This article was written by in Personal Development. 13 comments.


The difference between financial independence and a life of financial frustration comes down to attitude. The way you approach all aspects of your life, not just money, has a significant effect on your long-term financial growth. Personal philosophies dictate how you act and how you react to any situation you face.

It’s worth the time to take a look at your personal philosophies to determine how they are helping or hurting you. Think about how you view the world and your place within it. Consider the relationships you have with people and the way you make sense of situations.

I didn’t think about this much until I had a boss who encouraged me to take a look at how my own thoughts were preventing me from succeeding. Never being a fan of motivational nonsense, I wasn’t always willing to listen. This was more about delivery than it was about the message itself; once I was ready to accept some criticism of myself, much later, I understood more about what he was trying to communicate.
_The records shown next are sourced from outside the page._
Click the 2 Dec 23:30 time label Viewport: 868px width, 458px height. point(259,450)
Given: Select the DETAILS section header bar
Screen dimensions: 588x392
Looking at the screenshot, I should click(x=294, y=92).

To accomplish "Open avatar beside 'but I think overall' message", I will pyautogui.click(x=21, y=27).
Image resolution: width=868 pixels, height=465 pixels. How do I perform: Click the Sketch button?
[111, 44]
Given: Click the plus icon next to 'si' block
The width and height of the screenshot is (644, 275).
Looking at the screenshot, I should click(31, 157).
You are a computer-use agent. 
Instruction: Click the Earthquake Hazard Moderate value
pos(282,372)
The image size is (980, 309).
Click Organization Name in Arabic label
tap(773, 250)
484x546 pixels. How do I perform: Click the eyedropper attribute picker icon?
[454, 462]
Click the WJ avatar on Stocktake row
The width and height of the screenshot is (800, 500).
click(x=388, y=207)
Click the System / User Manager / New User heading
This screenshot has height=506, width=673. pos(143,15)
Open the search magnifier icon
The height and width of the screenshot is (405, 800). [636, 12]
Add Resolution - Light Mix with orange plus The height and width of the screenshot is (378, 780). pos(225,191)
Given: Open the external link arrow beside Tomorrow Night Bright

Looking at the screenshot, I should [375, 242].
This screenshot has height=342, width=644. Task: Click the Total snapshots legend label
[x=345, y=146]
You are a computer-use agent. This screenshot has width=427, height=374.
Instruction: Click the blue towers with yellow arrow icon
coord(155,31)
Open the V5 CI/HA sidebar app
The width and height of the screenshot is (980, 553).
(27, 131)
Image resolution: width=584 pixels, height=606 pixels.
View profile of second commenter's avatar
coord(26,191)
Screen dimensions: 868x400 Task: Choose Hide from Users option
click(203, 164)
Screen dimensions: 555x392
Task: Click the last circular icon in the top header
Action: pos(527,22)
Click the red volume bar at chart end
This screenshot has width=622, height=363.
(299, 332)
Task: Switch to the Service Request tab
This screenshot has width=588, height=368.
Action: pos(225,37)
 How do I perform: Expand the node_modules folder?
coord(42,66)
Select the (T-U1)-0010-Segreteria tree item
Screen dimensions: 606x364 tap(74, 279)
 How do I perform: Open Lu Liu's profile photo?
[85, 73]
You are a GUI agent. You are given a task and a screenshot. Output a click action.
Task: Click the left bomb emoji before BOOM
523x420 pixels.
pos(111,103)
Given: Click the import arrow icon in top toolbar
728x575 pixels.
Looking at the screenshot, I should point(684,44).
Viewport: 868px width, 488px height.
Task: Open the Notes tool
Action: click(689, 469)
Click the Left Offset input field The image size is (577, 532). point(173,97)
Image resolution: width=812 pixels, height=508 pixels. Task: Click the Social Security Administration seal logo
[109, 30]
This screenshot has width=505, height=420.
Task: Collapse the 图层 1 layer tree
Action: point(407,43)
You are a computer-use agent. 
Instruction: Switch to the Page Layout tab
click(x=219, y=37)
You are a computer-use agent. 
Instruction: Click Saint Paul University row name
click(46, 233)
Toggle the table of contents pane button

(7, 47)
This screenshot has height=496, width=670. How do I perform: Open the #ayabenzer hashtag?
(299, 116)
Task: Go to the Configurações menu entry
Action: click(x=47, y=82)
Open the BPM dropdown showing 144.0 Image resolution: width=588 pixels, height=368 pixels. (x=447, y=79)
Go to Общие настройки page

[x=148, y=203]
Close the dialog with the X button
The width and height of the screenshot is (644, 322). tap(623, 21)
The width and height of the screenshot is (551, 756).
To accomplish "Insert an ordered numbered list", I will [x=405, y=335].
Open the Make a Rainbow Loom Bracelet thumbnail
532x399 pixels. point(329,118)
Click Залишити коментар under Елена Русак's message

When I was younger, I tended to look for external reasons when any situation did not work out in my favor. I attributed bad results to things outside my control. For example, if I was late to the office, it was because traffic was worse than I expected. If I was going deeper into debt, it was because I wasn’t getting paid enough by my employer to cover my basic necessities in addition to my costs to transport myself to the office every day. My approach to life required me to believe that many of the bad things that happened to me were brought on by external events, things which I could not control.

Eventually, I came to realize that I had much more control over my life. I learned to accept every moment as a choice, and that I had no one to blame for any bad circumstances but myself. While there are certainly situations that are affected by uncontrollable external forces, but these make up a very small percent of the factors that affect my life.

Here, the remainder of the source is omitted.